Meanwhile, we are inundated with gay merchandise catalogs, ads for rainbow salt and pepper shakers and log cabin Christmas lights. As the gay movement becomes a gay market, the dreams, resistance, humor and fighting spirit that animated gay liberation politics have been diluted into pricey accessories, and sold back to us as empty symbols that many of us can't even afford. While this may have led to increased "visibility," it has not translated into social power for most queers.

If local and national "leaders" took direction from the grassroots, they would find that transgender people, bisexuals, lesbians, and gay men, like all other people, have complex lives, interests, and desires, not all of which are addressed by lobbying legislators, marketing queer paraphernalia, hosting ritzy benefits and electing lesbian/gay politicians. Our local and national organizations should redefine their notions of what constitutes a "gay issue," and begin to redirect their/our resources accordingly.

And we have some suggestions. As a start, they should: demand and financially support the fight for universal health care; launch effective campaigns against laws which criminalize and penalize immigrants and in favor of laws which grant political asylum to queers whose lives are threatened in other countries; fight for the implementation of needle exchange programs and affordable AIDS drugs; work to promote a queer, cross-cultural curriculum which includes sexuality, safe-sex education, and queer teen suicide prevention; fund queer grassroots organizations which are comitted to working on the above issues, and more!

######

What you should do
Revise the passage about the gay market, starting with "Meanwhile, we are" and going on through "for most queers.", so that "catalogs" becomes "brochures".

Dataset content
######

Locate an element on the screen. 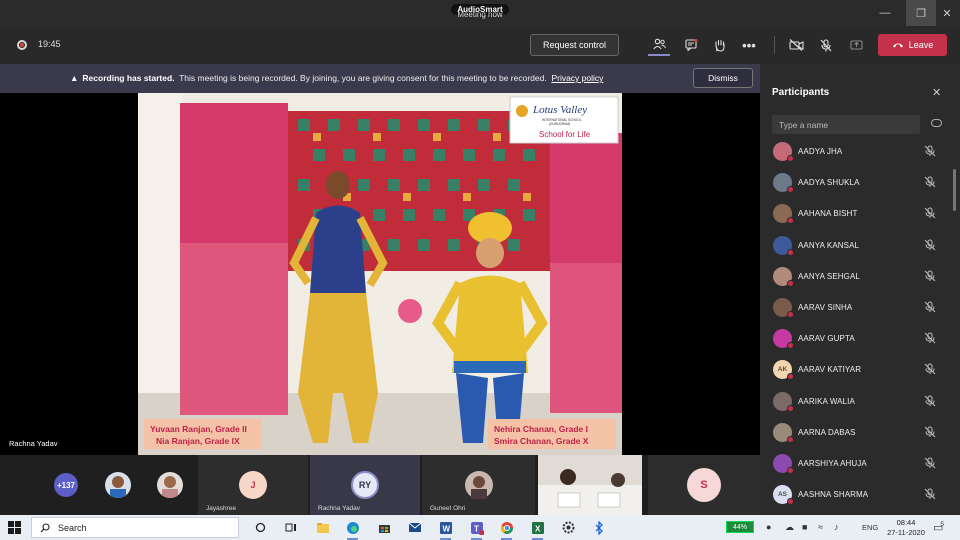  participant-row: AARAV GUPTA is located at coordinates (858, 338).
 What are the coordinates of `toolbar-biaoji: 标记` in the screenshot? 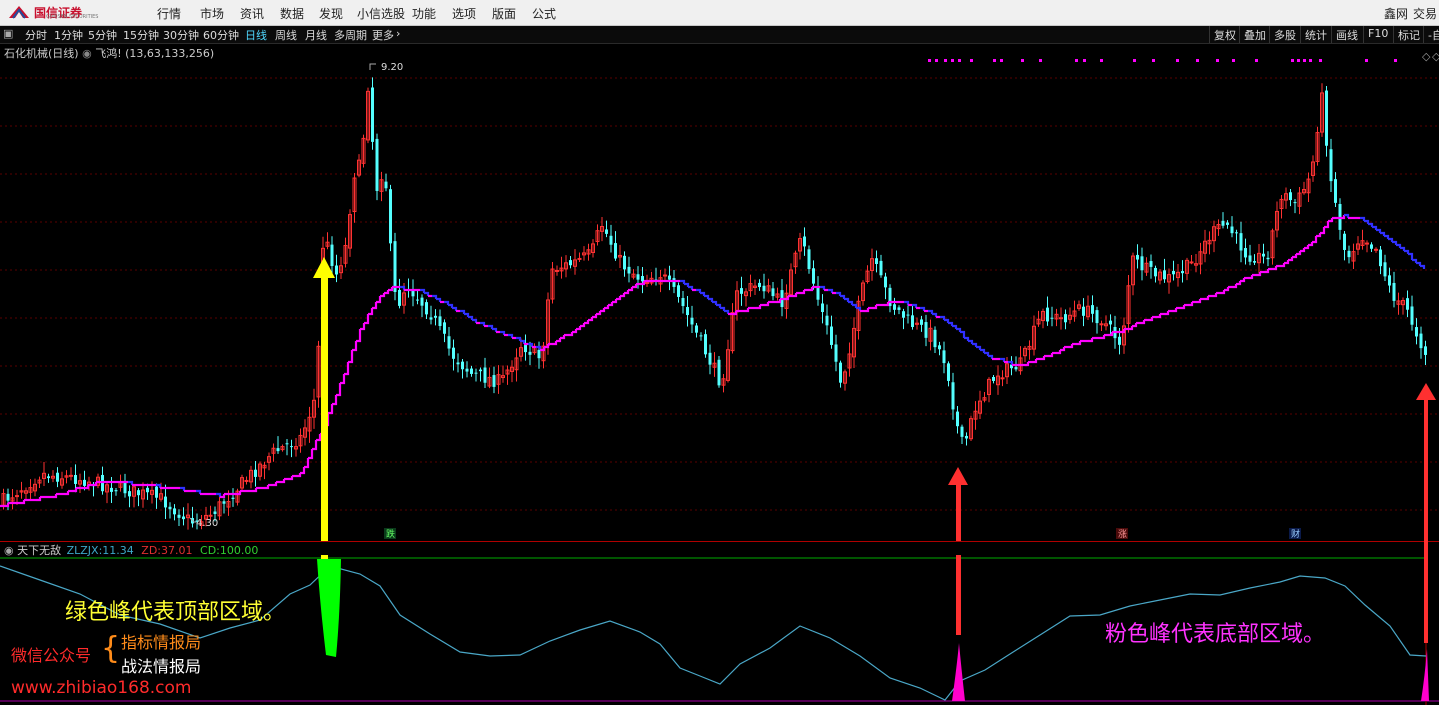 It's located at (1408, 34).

######

Result of the exercise
Meanwhile, we are inundated with gay merchandise brochures, ads for rainbow salt and pepper shakers and log cabin Christmas lights. As the gay movement becomes a gay market, the dreams, resistance, humor and fighting spirit that animated gay liberation politics have been diluted into pricey accessories, and sold back to us as empty symbols that many of us can't even afford. While this may have led to increased "visibility," it has not translated into social power for most queers.